═════ TEKS YANG DIBERIKAN
Kebencian adalah satu elemen rasa yang pasti dimiliki setiap manusia. Namun bagaimana rasa itu dapat dikelola adalah benar-benar urusan pribadi manusia itu sendiri. Apakah ia dapat mengendalikan, mengalihkan atau membiarkan bertumbuh, lalu melahap jiwa si empunya? Itu adalah pilihan. Dan pada satu topik inilah cerita bermula; bertumpu.



Mula-mula menatap judul novel ini, saya sudah diserbu rasa penasaran, hingga pada akhirnya bisa memiliki dan membacanya tuntas, rasa ingin tahu itu pun terlolosi. Dan ending-nya mengakibatkan saya terkontaminasi rasa ‘benci’. Bagaimana tidak? Sebab sedari menyantap rangkaian huruf-huruf prolog hingga epilog, jantung saya dipermainkan sedemikian rupa: berkerenyut, rileks, berkerenyut lagi, terus dan menerus.
══════════
═════ CUPLIKAN DATASET
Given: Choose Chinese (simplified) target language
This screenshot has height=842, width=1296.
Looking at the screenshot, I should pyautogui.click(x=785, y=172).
══════════
**SOAL SINGKAT:** Ketik ulang teks yang diberikan tentang rasa benci dan sebuah novel secara utuh, tanpa mengubah kata, ejaan, maupun tanda bacanya.

**HASIL TUGAS:**
Kebencian adalah satu elemen rasa yang pasti dimiliki setiap manusia. Namun bagaimana rasa itu dapat dikelola adalah benar-benar urusan pribadi manusia itu sendiri. Apakah ia dapat mengendalikan, mengalihkan atau membiarkan bertumbuh, lalu melahap jiwa si empunya? Itu adalah pilihan. Dan pada satu topik inilah cerita bermula; bertumpu.



Mula-mula menatap judul novel ini, saya sudah diserbu rasa penasaran, hingga pada akhirnya bisa memiliki dan membacanya tuntas, rasa ingin tahu itu pun terlolosi. Dan ending-nya mengakibatkan saya terkontaminasi rasa ‘benci’. Bagaimana tidak? Sebab sedari menyantap rangkaian huruf-huruf prolog hingga epilog, jantung saya dipermainkan sedemikian rupa: berkerenyut, rileks, berkerenyut lagi, terus dan menerus.